About this exercise:
Output only the lines of the entries that follow, starting at the one with "This screenshot has height=409, width=532." and running down to the one with "Given: Set default direction to Right-to-left", both included and unchanged.

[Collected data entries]
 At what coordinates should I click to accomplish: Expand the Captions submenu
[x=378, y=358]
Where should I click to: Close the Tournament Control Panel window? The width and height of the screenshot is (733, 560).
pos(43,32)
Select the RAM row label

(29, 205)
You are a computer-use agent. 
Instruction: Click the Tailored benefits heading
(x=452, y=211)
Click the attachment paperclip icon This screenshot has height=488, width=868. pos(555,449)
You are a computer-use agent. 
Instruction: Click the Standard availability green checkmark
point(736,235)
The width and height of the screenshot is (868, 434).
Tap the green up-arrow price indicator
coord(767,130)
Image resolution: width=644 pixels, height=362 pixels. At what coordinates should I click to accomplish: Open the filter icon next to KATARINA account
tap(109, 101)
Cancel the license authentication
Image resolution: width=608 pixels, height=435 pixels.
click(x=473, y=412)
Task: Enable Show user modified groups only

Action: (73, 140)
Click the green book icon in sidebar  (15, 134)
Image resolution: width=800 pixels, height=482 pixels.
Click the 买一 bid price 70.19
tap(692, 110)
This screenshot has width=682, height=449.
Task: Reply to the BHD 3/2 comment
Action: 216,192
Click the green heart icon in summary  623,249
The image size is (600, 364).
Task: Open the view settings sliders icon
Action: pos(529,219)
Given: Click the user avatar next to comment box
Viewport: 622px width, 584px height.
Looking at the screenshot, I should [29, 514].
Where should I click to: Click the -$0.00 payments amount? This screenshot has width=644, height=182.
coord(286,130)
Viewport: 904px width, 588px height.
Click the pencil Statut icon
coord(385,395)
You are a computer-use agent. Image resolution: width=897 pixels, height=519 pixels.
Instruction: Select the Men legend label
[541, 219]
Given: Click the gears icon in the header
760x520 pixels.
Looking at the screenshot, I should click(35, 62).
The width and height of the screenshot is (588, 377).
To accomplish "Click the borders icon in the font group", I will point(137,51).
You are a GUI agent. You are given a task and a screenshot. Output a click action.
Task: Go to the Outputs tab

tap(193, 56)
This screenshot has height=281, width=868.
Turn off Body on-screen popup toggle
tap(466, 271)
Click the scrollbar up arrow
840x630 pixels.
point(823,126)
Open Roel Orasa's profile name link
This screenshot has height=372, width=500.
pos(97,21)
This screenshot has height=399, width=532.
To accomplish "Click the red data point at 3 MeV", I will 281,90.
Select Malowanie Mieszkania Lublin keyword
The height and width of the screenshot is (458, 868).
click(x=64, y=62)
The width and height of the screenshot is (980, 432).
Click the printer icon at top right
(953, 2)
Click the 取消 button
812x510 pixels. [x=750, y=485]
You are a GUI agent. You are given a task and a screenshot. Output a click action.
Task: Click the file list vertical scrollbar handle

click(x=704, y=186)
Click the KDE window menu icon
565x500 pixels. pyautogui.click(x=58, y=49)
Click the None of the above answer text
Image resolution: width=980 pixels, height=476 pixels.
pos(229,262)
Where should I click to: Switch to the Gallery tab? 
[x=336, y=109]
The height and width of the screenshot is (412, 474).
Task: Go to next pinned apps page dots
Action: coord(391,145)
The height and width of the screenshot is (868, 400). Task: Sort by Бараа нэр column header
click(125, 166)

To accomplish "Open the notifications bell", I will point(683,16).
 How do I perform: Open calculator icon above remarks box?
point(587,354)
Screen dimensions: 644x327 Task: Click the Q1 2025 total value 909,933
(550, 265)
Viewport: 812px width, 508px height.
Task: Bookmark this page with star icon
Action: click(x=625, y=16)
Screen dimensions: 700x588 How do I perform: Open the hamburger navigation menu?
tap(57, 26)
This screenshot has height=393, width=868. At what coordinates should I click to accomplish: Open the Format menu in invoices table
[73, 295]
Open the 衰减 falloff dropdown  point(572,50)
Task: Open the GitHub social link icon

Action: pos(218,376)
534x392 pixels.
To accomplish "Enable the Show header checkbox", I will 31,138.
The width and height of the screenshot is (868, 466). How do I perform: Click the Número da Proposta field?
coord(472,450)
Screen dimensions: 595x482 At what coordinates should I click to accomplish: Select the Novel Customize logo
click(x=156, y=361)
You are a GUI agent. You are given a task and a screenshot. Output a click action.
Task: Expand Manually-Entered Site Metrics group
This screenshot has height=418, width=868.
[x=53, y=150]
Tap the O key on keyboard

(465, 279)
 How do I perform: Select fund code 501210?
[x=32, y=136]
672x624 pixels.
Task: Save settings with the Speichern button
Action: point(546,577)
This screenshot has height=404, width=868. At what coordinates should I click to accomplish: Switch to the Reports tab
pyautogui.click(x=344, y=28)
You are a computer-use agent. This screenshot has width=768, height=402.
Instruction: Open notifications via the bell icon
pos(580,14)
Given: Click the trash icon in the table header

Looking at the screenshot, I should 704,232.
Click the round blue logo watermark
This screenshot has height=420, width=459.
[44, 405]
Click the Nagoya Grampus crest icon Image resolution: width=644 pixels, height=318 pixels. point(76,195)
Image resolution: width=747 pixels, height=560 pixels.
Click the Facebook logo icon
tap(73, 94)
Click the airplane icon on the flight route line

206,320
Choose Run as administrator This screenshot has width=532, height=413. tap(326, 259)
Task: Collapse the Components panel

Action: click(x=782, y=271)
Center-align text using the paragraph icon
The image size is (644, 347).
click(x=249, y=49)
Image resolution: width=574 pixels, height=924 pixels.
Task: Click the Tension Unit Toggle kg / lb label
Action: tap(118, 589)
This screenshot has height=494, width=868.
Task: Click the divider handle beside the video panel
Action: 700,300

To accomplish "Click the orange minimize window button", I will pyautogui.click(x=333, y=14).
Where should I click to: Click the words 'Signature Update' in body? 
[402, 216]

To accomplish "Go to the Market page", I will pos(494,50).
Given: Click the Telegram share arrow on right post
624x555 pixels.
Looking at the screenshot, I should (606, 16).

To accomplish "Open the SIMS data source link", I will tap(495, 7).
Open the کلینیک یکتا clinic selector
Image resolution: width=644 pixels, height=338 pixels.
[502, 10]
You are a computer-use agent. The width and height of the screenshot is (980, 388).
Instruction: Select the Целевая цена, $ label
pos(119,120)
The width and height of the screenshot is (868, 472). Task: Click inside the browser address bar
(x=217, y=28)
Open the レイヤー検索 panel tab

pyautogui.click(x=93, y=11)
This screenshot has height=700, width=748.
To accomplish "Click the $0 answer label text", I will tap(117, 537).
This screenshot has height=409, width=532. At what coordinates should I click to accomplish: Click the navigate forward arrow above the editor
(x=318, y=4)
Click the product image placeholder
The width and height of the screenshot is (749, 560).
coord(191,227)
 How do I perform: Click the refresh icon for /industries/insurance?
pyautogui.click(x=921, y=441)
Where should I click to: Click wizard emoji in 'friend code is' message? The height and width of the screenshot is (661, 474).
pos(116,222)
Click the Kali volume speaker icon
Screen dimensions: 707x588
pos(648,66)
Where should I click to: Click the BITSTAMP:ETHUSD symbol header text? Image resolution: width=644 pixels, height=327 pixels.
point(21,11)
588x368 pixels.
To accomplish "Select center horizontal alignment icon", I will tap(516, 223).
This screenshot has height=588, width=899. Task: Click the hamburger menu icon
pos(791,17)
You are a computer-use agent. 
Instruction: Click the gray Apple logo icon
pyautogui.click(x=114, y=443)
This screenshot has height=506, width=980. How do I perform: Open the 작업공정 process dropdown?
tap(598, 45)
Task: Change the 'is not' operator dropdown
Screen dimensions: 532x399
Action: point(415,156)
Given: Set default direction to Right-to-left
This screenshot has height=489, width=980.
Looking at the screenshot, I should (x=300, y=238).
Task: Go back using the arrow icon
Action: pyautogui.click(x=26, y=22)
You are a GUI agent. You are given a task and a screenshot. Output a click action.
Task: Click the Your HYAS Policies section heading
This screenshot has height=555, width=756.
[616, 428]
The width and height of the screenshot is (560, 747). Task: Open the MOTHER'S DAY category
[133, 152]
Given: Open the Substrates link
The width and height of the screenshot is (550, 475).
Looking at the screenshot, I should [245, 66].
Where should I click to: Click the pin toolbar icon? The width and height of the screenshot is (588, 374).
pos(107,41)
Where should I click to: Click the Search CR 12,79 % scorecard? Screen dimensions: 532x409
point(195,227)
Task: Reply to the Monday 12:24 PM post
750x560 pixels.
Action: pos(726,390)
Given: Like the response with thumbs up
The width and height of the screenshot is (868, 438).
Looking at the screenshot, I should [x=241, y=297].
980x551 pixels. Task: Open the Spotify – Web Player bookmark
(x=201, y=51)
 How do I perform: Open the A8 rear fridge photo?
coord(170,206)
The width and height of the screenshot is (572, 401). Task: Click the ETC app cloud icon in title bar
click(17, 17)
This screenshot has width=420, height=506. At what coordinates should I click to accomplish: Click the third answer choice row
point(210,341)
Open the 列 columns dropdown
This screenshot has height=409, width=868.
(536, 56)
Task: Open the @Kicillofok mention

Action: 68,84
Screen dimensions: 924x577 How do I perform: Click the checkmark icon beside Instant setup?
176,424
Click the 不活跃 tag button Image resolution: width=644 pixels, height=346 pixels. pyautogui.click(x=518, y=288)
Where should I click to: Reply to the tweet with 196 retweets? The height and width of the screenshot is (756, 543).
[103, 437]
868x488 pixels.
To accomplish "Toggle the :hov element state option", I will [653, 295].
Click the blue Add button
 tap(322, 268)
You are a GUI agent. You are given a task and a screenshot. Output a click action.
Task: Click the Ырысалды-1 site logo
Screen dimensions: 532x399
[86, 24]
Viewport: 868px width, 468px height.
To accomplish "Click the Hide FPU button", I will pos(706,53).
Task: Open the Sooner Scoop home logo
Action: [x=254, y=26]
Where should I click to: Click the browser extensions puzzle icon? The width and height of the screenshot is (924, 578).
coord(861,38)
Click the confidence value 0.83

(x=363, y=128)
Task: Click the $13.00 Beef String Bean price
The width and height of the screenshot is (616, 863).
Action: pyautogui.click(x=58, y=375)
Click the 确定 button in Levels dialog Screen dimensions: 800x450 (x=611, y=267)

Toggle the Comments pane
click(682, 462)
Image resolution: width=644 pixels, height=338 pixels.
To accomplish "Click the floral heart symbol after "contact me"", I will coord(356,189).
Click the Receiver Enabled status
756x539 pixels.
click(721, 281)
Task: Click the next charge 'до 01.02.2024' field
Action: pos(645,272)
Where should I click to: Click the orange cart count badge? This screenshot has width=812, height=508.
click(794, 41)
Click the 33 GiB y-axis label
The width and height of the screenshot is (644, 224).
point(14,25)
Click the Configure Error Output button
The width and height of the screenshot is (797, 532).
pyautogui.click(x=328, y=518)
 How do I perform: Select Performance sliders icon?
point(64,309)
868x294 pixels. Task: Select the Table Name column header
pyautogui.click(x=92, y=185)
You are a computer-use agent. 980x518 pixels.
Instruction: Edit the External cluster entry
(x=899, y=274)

Problem solution:
This screenshot has height=409, width=532. At what coordinates should I click to accomplish: Click the navigate forward arrow above the editor
(x=318, y=4)
Click the product image placeholder
The width and height of the screenshot is (749, 560).
coord(191,227)
 How do I perform: Click the refresh icon for /industries/insurance?
pyautogui.click(x=921, y=441)
Where should I click to: Click wizard emoji in 'friend code is' message? The height and width of the screenshot is (661, 474).
pos(116,222)
Click the Kali volume speaker icon
Screen dimensions: 707x588
pos(648,66)
Where should I click to: Click the BITSTAMP:ETHUSD symbol header text? Image resolution: width=644 pixels, height=327 pixels.
point(21,11)
588x368 pixels.
To accomplish "Select center horizontal alignment icon", I will tap(516, 223).
This screenshot has height=588, width=899. Task: Click the hamburger menu icon
pos(791,17)
You are a computer-use agent. 
Instruction: Click the gray Apple logo icon
pyautogui.click(x=114, y=443)
This screenshot has height=506, width=980. How do I perform: Open the 작업공정 process dropdown?
tap(598, 45)
Task: Change the 'is not' operator dropdown
Screen dimensions: 532x399
Action: point(415,156)
Given: Set default direction to Right-to-left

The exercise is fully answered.